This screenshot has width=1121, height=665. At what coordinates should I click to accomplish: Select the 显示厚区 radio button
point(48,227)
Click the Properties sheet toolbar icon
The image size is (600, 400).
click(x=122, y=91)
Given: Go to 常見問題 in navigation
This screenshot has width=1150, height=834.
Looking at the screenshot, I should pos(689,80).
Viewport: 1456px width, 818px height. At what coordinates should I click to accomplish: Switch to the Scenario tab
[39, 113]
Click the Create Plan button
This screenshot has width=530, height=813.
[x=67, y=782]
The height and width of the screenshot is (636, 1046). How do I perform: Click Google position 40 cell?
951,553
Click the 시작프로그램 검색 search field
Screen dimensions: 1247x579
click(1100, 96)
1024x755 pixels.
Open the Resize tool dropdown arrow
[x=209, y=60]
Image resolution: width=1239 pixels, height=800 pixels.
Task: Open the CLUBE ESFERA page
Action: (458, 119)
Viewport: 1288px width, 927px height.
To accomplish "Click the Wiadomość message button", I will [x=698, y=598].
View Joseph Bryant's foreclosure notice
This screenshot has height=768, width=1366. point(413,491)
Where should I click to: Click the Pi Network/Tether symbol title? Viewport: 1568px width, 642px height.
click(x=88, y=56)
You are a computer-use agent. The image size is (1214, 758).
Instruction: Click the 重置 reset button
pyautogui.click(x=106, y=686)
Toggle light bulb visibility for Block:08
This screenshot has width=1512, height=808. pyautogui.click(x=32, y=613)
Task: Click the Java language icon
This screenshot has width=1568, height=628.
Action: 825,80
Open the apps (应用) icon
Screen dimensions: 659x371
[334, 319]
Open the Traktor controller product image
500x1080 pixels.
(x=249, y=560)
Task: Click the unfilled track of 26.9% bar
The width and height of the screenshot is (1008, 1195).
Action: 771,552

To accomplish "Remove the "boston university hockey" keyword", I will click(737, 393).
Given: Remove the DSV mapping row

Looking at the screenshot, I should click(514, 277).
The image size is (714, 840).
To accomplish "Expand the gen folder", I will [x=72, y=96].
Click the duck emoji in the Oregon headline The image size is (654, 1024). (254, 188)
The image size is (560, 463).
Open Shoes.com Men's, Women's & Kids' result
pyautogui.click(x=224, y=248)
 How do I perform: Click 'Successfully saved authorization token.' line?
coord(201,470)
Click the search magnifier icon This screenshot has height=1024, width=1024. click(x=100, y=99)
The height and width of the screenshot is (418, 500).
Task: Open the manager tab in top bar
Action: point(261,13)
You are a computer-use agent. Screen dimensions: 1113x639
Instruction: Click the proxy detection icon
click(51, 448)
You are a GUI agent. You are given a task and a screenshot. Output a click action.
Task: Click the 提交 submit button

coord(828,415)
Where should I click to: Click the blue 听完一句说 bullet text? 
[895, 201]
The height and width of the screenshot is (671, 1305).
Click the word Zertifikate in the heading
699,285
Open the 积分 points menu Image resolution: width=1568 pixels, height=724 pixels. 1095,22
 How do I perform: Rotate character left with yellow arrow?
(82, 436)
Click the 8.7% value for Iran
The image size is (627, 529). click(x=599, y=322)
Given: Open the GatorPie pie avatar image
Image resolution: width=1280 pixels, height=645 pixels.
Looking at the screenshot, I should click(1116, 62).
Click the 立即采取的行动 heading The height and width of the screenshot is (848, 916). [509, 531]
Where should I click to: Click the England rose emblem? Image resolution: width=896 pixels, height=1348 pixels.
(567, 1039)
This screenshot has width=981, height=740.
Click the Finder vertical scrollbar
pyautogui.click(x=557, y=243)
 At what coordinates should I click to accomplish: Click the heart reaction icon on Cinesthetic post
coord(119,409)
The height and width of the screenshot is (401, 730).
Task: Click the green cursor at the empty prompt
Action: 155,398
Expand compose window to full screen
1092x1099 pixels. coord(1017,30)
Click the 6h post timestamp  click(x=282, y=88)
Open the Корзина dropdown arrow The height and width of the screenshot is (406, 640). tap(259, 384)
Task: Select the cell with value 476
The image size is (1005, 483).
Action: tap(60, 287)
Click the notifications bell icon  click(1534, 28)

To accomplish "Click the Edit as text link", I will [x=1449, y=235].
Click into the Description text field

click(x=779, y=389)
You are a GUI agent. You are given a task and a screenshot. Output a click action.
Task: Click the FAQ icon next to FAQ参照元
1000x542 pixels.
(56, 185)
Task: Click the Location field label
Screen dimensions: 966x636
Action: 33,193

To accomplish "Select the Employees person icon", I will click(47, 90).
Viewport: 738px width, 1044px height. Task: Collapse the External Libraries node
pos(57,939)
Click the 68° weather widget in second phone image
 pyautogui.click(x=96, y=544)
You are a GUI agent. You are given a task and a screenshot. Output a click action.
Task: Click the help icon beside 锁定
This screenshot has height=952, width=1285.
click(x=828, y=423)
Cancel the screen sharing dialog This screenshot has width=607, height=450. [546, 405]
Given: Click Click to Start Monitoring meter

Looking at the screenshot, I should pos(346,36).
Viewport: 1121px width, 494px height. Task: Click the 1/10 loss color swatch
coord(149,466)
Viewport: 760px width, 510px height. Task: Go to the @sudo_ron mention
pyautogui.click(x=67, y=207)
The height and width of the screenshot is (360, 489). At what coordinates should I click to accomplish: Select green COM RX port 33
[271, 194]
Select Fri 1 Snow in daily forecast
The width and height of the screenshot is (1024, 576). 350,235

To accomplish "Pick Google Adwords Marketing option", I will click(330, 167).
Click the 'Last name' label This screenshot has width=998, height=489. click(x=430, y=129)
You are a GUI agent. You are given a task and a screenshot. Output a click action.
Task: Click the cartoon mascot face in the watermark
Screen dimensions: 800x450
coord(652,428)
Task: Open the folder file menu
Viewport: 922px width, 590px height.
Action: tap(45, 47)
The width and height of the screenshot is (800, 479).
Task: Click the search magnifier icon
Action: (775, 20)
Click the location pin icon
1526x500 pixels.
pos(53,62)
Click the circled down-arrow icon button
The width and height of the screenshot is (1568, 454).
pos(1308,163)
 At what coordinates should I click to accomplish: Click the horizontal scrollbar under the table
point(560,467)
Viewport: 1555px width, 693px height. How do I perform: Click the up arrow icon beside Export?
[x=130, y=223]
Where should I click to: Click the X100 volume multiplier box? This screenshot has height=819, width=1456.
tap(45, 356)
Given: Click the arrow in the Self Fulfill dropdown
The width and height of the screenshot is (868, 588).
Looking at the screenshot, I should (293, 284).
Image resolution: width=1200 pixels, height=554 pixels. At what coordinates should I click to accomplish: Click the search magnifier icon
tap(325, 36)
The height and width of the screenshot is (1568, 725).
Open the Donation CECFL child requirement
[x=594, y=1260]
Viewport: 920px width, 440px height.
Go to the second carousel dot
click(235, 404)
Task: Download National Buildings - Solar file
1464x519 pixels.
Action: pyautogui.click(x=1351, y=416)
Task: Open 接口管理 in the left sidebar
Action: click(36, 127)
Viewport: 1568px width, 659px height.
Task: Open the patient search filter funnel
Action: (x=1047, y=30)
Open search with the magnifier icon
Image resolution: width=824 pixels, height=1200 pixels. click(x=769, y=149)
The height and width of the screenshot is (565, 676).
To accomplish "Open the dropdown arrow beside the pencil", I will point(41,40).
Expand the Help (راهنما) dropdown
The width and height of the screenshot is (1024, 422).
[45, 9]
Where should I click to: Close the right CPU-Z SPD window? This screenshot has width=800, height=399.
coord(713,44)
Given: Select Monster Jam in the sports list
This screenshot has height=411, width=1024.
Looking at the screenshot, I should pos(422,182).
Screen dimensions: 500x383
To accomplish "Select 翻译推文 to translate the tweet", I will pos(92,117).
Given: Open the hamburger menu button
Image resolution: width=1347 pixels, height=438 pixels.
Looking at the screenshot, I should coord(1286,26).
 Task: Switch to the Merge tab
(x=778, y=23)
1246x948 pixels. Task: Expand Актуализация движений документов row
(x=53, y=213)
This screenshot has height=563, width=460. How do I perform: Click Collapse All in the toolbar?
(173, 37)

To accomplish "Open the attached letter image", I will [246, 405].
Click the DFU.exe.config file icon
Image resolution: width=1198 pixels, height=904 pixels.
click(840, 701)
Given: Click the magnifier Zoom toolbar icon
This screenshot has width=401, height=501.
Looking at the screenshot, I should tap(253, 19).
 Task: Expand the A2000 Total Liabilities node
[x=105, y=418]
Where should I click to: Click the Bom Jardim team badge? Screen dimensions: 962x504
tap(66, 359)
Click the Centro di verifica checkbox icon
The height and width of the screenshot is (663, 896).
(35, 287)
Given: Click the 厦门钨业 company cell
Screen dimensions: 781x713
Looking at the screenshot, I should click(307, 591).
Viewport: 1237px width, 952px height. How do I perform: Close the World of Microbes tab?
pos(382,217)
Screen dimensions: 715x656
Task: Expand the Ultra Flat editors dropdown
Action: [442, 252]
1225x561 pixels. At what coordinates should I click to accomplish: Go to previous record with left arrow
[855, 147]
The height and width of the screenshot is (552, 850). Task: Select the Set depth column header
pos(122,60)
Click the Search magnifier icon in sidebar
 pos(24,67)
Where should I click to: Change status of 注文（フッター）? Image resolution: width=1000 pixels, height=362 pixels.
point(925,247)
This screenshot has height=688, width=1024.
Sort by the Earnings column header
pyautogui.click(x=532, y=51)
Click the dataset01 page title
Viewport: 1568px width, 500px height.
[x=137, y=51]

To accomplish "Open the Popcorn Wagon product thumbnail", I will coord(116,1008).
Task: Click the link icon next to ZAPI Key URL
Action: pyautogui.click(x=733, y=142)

_Problem description:_ In the entries above, the lines between the one holding "Instruction: Click the 重置 reset button" and the one holding "Task: Click the Java language icon", inclusive, are to be printed exactly as written, and those alone.

_Worked solution:_
Instruction: Click the 重置 reset button
pyautogui.click(x=106, y=686)
Toggle light bulb visibility for Block:08
This screenshot has width=1512, height=808. pyautogui.click(x=32, y=613)
Task: Click the Java language icon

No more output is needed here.